### RECORDS FOR THIS TASK:
^^^^

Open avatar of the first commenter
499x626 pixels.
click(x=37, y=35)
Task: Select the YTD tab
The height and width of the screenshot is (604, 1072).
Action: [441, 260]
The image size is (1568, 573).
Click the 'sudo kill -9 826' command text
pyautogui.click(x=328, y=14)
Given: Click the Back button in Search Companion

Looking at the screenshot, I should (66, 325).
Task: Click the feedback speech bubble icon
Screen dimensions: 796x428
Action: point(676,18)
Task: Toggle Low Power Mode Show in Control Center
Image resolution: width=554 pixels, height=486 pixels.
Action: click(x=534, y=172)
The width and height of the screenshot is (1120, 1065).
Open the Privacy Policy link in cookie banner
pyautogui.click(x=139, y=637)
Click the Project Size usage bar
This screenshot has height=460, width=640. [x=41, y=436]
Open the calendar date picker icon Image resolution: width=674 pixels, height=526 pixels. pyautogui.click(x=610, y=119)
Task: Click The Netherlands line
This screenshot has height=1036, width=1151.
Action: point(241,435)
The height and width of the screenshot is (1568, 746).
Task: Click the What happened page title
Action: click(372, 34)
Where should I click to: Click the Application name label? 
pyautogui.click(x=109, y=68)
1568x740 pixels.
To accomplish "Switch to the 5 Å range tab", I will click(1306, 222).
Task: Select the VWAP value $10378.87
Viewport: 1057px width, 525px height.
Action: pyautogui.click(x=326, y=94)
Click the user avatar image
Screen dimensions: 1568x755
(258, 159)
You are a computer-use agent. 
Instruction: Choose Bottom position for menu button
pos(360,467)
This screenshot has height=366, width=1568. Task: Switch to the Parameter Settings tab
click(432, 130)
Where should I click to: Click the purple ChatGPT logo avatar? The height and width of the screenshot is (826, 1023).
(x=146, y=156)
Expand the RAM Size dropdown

^^^^

### TASK TO CARRY OUT:
The total is all that is wanted here: please count the lines of the material that contain the word "Select".

### RESPONSE TO THE EXERCISE:
2